For amino acids, although their biochemical proporties provide some quanlitative similarity,

the universally accepted, quantitative similarity matrix comes from the evolutionary idea,

which uses real frequencies of transitions based on known multiple sequence alignments.

In 1978, Dr. Margaret Dayhoff published the PAM matrix.

She manually aligned several groups of sequences with less than 1% sequence difference,

counted the frequency for each type of amino acid changes, and constructed a matrix called PAM 1.

Then, she applied ideas and assumptions in Markov chain (which would be introduced in later lectures),

regarded PAM 1 as one transition step in evolution, did PAM 1 matrix self-multiplication, and got several scoring matrix,

such as the commonly used PAM 30 and PAM 70, for alignment between sequences with more differences.

Later, in 1992,

Dr. Steven Henikoff and Dr. Jorja Henikoof did similar work based on much more multiple sequence alignments.

They focused on some conserved segments in the sequences,

and worked out several BLOSUM matrices.

The most commonly used scoring matrix for protein alignment nowadays may be the BLOSUM 62 matrix.

For PAM matrix, why we can self-multiply PAM 1 to get scoring matrices for sequence alignment with more sequence difference?

This might be related to the ideas and assumptions of Markov chain.

We self-multiply the transition probability matrix, which will be briefly introduced here and may be introduced in detail in later lectures.

In this example on the slide, we only consider three types of amino acids, denoted as A,B,C.

If the transition probabilities for one evolutionaly step (1% sequence difference) are shown in the table,

how to calculate the transition probabilities for two steps?

Think about the transition probability for two steps starting from A and ending at A.taking one step to A,B,or C,

It is actually equal to the summation of the probabilities starting from A,

and multiplying the corresponding probabilities from A,B,or C one step back to A, respectively.

Similarly, the transition probability for two steps from A and to B,

is equal to the summation of the probabilities starting from A, taking one step to A,B,or C,

and multiplying the corresponding probabilities from A,B,or C one step to B, respectively.
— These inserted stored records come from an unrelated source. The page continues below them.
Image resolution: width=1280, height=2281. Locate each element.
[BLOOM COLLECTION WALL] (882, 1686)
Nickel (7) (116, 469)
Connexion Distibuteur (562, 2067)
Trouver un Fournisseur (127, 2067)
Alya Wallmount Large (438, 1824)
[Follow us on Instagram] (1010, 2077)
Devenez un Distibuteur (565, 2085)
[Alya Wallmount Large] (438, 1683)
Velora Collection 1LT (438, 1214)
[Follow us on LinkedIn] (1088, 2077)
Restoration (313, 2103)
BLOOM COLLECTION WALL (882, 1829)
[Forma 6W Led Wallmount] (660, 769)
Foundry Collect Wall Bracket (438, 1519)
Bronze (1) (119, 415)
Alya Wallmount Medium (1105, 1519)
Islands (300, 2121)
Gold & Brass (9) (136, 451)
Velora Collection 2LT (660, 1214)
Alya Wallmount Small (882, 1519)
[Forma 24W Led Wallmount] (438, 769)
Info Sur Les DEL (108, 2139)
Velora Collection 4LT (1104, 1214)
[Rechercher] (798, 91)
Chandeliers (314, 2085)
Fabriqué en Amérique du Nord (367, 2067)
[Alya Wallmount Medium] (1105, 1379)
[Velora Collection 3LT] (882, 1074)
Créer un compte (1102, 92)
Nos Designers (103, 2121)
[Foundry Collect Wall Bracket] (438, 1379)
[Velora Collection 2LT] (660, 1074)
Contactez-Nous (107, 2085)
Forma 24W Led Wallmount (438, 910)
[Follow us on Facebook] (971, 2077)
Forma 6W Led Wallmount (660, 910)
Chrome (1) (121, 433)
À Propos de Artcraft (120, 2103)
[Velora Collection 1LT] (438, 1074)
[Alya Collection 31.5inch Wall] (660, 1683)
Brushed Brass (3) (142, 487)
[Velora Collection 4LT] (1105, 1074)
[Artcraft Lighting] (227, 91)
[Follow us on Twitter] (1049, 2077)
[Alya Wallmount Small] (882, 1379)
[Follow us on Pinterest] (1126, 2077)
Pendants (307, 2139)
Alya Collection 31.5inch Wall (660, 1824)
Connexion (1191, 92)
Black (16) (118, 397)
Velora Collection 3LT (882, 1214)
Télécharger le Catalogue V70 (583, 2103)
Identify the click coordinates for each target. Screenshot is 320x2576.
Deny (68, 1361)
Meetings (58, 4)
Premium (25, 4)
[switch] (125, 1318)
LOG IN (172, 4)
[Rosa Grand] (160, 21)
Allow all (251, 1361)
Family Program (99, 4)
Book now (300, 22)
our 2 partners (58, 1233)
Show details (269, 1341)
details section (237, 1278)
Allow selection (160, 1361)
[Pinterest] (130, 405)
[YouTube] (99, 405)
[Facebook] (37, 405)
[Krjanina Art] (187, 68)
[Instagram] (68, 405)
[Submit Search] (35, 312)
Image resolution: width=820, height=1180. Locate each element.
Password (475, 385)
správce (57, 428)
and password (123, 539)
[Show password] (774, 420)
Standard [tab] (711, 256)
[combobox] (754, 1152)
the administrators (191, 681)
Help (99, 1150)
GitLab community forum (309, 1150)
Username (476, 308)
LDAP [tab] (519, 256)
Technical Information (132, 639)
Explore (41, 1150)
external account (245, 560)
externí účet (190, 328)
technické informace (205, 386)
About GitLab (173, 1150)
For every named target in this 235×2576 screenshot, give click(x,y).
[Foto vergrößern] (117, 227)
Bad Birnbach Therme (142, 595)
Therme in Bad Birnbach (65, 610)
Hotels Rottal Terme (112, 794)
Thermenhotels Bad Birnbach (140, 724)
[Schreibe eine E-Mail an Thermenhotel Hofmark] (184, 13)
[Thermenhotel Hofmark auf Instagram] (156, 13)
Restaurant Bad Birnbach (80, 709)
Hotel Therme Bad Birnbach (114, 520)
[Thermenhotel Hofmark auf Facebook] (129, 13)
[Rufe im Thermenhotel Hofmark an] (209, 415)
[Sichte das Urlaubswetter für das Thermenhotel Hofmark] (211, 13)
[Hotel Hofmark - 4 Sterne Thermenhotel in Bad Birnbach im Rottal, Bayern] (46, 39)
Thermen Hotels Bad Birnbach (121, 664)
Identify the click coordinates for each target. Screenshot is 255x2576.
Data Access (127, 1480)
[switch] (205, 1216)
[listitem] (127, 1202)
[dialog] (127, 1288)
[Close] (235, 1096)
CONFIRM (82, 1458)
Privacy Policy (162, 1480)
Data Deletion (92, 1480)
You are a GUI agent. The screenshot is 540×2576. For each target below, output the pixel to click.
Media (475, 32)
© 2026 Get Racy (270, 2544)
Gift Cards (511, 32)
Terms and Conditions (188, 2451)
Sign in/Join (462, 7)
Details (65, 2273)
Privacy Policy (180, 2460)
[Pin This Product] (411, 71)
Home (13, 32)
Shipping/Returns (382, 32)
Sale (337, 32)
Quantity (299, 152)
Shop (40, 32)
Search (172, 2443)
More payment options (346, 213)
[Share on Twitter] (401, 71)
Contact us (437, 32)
Students who are familiar with linear algebra may have got the rules:

the calculation process containing probability multiplying and summation is just consistent with the definition of matrix multiplication.

That's why we say the square of PAM 1 is PAM 2.

Also, please note that PAM 2 does not mean 2% sequence difference.

With the addition of reverse mutation, the corresponding sequence difference is less than 2%.

Similarly, we can calculate PAM 30, PAM 70, or PAM 250.